Winners and Losers from a Global Tax Cartel

July 14, 2021 by Dan Mitchell @ International Liberty

I critiqued Biden’s proposal for a global corporate tax cartel as part of a recent discussion with South Africa’s Free Market Foundation.  Here’s the segment where I explain why it would be bad for developing nations.

At the risk of stating the obvious, Joe Biden is pushing this policy because he wants more tax revenue to fund his misguided plan for a bigger welfare state in the United States. And the same is true for politicians in other big nations such as France, Japan, and Germany. 

So as negotiations continue and rules are decided, rest assured that those countries will look after themselves and politicians from developing nations will be lucky to get a few crumbs from the table.  This discussion gives me a good excuse to put together this list of the potential winners and losers from a global tax cartel.

Since I slapped this together in five minutes, I won’t pretend it’s comprehensive.  But it’s hopefully more complete than a simple statement that politicians are the winners and people in the private sector are the losers.

Speaking of losers, my list includes “Nations with sensible tax policy,” and that’s a good reason to share this story from the New York Times. It’s about Janet Yellen’s efforts to convince Irish politicians to sacrifice their nation’s economic advantage.


The United States is hopeful that Ireland will drop its resistance to joining the global tax agreement… The agreement, which gained the support of the Group of 20 nations on Saturday, would usher in a global minimum tax of at least 15 percent. It would also change how taxing rights were allocated, allowing countries to collect levies from large, profitable multinational firms based on where their goods and services were sold. …Ms. Yellen held high-stakes meetings in Brussels this week with Paschal Donohoe, Ireland’s finance minister… She needs Mr. Donohoe’s support because the European Union requires unanimity among its members to formally join the deal.

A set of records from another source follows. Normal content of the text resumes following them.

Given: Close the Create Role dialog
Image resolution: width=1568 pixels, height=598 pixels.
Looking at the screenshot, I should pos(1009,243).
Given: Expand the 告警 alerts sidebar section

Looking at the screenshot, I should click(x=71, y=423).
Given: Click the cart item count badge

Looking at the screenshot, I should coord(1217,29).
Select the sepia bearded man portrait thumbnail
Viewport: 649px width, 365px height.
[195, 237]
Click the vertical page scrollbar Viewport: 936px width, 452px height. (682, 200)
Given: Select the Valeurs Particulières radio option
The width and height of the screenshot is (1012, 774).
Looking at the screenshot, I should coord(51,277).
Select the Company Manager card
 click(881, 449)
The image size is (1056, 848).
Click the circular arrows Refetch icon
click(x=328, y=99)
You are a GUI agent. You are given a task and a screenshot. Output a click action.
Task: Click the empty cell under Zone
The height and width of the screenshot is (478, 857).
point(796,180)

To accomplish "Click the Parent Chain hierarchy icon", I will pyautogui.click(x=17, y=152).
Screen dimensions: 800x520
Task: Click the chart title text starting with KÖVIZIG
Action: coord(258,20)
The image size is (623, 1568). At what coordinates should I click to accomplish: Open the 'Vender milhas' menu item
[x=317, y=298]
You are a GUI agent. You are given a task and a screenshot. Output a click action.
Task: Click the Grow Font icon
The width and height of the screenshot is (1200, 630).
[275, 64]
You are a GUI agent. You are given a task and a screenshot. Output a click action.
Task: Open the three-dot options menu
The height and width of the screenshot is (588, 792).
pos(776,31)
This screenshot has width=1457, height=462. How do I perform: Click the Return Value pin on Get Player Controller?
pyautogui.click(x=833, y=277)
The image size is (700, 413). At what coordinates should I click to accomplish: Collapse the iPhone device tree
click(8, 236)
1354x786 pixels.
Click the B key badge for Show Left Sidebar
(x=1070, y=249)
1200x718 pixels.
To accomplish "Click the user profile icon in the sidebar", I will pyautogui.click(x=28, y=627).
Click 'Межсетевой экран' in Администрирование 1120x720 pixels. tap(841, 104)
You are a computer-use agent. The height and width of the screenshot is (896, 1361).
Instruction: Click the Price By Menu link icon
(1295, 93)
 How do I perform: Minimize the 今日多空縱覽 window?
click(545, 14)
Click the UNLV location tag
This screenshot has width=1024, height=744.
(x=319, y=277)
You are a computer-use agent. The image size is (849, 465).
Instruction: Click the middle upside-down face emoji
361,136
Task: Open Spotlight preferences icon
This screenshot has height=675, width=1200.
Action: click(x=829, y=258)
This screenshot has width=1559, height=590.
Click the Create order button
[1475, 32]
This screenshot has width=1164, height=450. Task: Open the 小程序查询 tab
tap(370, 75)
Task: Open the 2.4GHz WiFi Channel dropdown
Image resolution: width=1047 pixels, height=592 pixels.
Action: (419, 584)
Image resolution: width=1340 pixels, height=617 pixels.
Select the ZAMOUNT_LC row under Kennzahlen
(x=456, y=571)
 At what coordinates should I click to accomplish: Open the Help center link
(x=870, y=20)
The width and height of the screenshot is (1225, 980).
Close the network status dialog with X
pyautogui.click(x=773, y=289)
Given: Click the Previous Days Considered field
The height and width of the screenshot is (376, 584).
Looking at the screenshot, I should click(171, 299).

So you may be wondering what Ms. Yellen said? Did she have some clever and insightful argument of how Ireland would benefit (or at least not be hurt) if politicians create a global tax cartel?

Nope. The best she could come up with is that Ireland’s tax system wouldn’t be as bad as the one she wants for the United States.

Ms. Yellen told her Irish counterpart that Ireland’s economic model would not be upended if it increased its tax rate from 12.5 percent…it would still have a large gap between its rate and the 21 percent tax rate on foreign earnings that the Biden administration has proposed.

And her weak argument is even weaker when you consider that she’s already pushing for a much-higher minimum tax.

The bottom line is that Ireland has reaped enormous benefits from its decision to enact a low corporate tax rate. But if a global tax cartel is imposed, it would simply be a matter of time before that country gets relegated to being an economic backwater on the periphery of Europe.

P.S. Part of the discussion in the video was about developing nations having the right to copy the economic model (no income tax and no welfare state) that enabled North American and Western Europe to become rich in the 1800s. Sadly, I don’t think many politicians in the developing world are interested in that approach nowadays, but rich nations shouldn’t make it impossible.